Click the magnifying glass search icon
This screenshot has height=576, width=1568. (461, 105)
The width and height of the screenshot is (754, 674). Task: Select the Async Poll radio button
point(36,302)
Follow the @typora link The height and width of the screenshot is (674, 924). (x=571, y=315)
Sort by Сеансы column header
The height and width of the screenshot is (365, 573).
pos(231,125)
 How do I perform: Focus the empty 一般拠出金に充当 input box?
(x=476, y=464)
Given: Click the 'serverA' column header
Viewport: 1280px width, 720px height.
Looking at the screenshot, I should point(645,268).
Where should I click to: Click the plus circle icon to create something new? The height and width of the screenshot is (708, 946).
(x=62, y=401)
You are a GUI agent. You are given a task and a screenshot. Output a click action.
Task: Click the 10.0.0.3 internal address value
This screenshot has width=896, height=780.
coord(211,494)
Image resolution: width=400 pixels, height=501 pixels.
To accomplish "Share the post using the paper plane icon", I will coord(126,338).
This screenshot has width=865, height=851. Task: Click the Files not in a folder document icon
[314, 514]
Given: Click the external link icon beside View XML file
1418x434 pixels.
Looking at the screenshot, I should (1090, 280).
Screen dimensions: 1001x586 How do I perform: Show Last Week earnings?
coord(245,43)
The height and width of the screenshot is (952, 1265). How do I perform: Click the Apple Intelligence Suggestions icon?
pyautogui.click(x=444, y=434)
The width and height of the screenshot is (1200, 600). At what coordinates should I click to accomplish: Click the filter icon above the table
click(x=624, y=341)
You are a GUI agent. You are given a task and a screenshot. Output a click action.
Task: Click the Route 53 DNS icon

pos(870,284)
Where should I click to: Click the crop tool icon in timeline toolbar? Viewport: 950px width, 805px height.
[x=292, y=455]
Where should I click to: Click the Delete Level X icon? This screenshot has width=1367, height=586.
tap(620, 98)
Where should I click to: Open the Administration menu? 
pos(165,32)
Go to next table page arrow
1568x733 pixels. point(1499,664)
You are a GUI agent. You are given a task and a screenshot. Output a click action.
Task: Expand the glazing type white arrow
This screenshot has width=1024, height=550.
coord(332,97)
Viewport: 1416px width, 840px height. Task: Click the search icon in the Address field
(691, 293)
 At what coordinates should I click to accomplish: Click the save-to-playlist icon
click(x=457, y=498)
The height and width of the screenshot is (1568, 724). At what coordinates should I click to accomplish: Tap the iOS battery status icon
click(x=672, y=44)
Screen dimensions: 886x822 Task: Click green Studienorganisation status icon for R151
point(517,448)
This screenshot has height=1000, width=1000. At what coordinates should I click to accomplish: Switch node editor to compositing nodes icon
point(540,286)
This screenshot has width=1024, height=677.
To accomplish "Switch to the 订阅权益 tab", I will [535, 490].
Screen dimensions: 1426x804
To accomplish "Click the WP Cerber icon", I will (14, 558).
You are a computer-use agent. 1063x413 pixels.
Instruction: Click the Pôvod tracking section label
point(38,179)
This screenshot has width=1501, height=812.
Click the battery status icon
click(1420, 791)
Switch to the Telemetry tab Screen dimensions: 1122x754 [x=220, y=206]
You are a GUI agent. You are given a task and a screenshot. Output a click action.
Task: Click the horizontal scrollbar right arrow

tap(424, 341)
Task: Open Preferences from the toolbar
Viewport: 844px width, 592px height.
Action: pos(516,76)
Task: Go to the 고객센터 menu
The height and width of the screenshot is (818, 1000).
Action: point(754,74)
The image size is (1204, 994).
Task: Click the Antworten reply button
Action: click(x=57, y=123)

--- --- ---

Task requirements:
All of the entries need to be given again, word for word.

Task result:
Click the magnifying glass search icon
This screenshot has height=576, width=1568. (461, 105)
The width and height of the screenshot is (754, 674). Task: Select the Async Poll radio button
point(36,302)
Follow the @typora link The height and width of the screenshot is (674, 924). (x=571, y=315)
Sort by Сеансы column header
The height and width of the screenshot is (365, 573).
pos(231,125)
 How do I perform: Focus the empty 一般拠出金に充当 input box?
(x=476, y=464)
Given: Click the 'serverA' column header
Viewport: 1280px width, 720px height.
Looking at the screenshot, I should point(645,268).
Where should I click to: Click the plus circle icon to create something new? The height and width of the screenshot is (708, 946).
(x=62, y=401)
You are a GUI agent. You are given a task and a screenshot. Output a click action.
Task: Click the 10.0.0.3 internal address value
This screenshot has width=896, height=780.
coord(211,494)
Image resolution: width=400 pixels, height=501 pixels.
To accomplish "Share the post using the paper plane icon", I will coord(126,338).
This screenshot has width=865, height=851. Task: Click the Files not in a folder document icon
[314, 514]
Given: Click the external link icon beside View XML file
1418x434 pixels.
Looking at the screenshot, I should (1090, 280).
Screen dimensions: 1001x586 How do I perform: Show Last Week earnings?
coord(245,43)
The height and width of the screenshot is (952, 1265). How do I perform: Click the Apple Intelligence Suggestions icon?
pyautogui.click(x=444, y=434)
The width and height of the screenshot is (1200, 600). At what coordinates should I click to accomplish: Click the filter icon above the table
click(x=624, y=341)
You are a GUI agent. You are given a task and a screenshot. Output a click action.
Task: Click the Route 53 DNS icon

pos(870,284)
Where should I click to: Click the crop tool icon in timeline toolbar? Viewport: 950px width, 805px height.
[x=292, y=455]
Where should I click to: Click the Delete Level X icon? This screenshot has width=1367, height=586.
tap(620, 98)
Where should I click to: Open the Administration menu? 
pos(165,32)
Go to next table page arrow
1568x733 pixels. point(1499,664)
You are a GUI agent. You are given a task and a screenshot. Output a click action.
Task: Expand the glazing type white arrow
This screenshot has width=1024, height=550.
coord(332,97)
Viewport: 1416px width, 840px height. Task: Click the search icon in the Address field
(691, 293)
 At what coordinates should I click to accomplish: Click the save-to-playlist icon
click(x=457, y=498)
The height and width of the screenshot is (1568, 724). At what coordinates should I click to accomplish: Tap the iOS battery status icon
click(x=672, y=44)
Screen dimensions: 886x822 Task: Click green Studienorganisation status icon for R151
point(517,448)
This screenshot has height=1000, width=1000. At what coordinates should I click to accomplish: Switch node editor to compositing nodes icon
point(540,286)
This screenshot has width=1024, height=677.
To accomplish "Switch to the 订阅权益 tab", I will [535, 490].
Screen dimensions: 1426x804
To accomplish "Click the WP Cerber icon", I will (14, 558).
You are a computer-use agent. 1063x413 pixels.
Instruction: Click the Pôvod tracking section label
point(38,179)
This screenshot has width=1501, height=812.
Click the battery status icon
click(1420, 791)
Switch to the Telemetry tab Screen dimensions: 1122x754 [x=220, y=206]
You are a GUI agent. You are given a task and a screenshot. Output a click action.
Task: Click the horizontal scrollbar right arrow

tap(424, 341)
Task: Open Preferences from the toolbar
Viewport: 844px width, 592px height.
Action: pos(516,76)
Task: Go to the 고객센터 menu
The height and width of the screenshot is (818, 1000).
Action: point(754,74)
The image size is (1204, 994).
Task: Click the Antworten reply button
Action: click(x=57, y=123)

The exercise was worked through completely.